Saturday, August 30, 2014

New Jersey Funneling Pension Fund Cash to Wall Street Investment Managers

By David Dayen, a lapsed blogger, now a freelance writer based in Los Angeles, CA.

David Sirota has carved out a much-needed niche lately by poking around in the unseemly deals between public pension funds and Wall Street predators, and he brings yet another scoop, this time in New Jersey:

Gov. Chris Christie’s administration openly acknowledged that more New Jersey taxpayer dollars were going to land in the coffers of major financial institutions.

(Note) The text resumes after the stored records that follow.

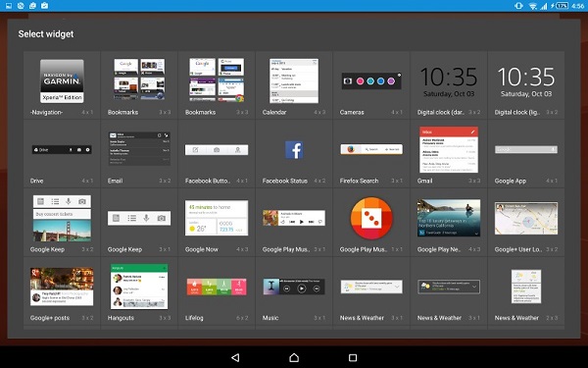Select the Cameras widget with colored dots
Viewport: 588px width, 368px height.
[371, 80]
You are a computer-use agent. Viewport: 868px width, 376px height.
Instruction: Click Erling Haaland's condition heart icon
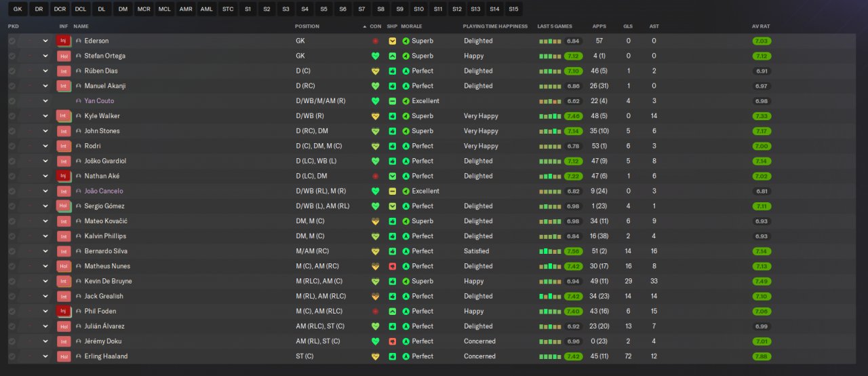pos(375,356)
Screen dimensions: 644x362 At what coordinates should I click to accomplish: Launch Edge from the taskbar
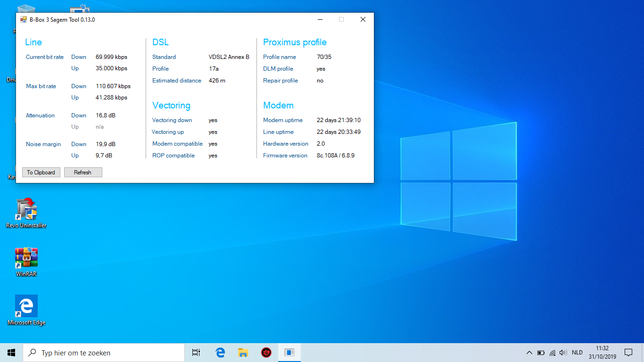(220, 353)
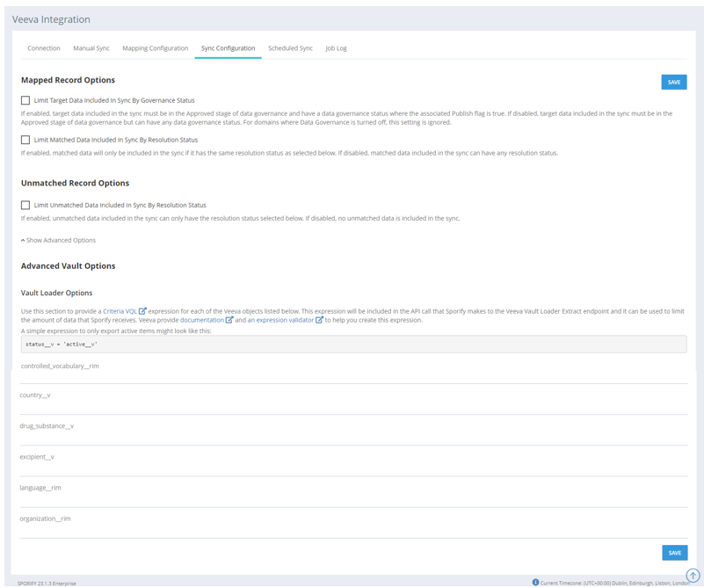Click the info icon beside Current Timezone
The width and height of the screenshot is (704, 588).
tap(535, 582)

It was 2010, and Christie had just installed a longtime private equity executive, Robert Grady, to manage the state’s pension money. Grady promoted a plan to put more of those funds into riskier investments managed by Wall Street firms. Though this would entail higher fees, Grady said the strategy would “maximize returns while appropriately managing risk.”

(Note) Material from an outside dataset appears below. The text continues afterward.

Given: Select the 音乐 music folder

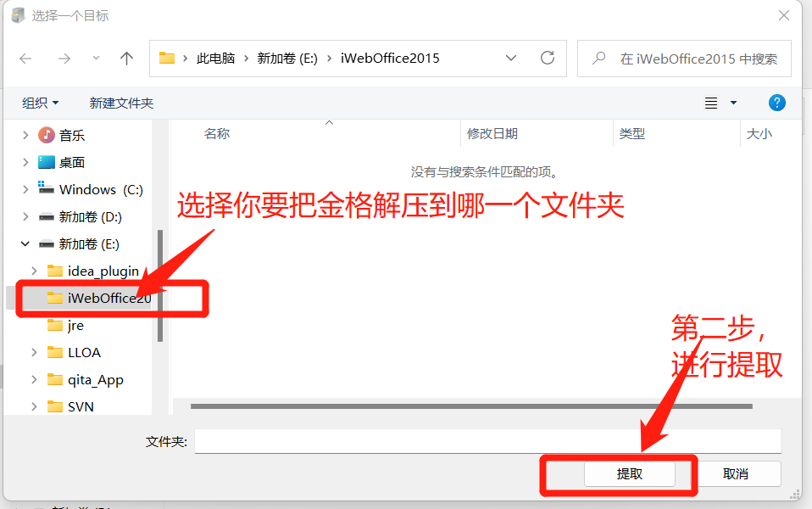Looking at the screenshot, I should (72, 135).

Four years later, New Jersey has secured only half the promised results. The state has sent more pension money to big-name Wall Street firms like Blackstone, Third Point, Omega Advisors, Elliott Associates and Grady’s old firm, The Carlyle Group. Additionally, the amount of fees the state pays financial managers has more than tripled since Christie assumed office. New Jersey is now one of America’s largest investors in hedge funds.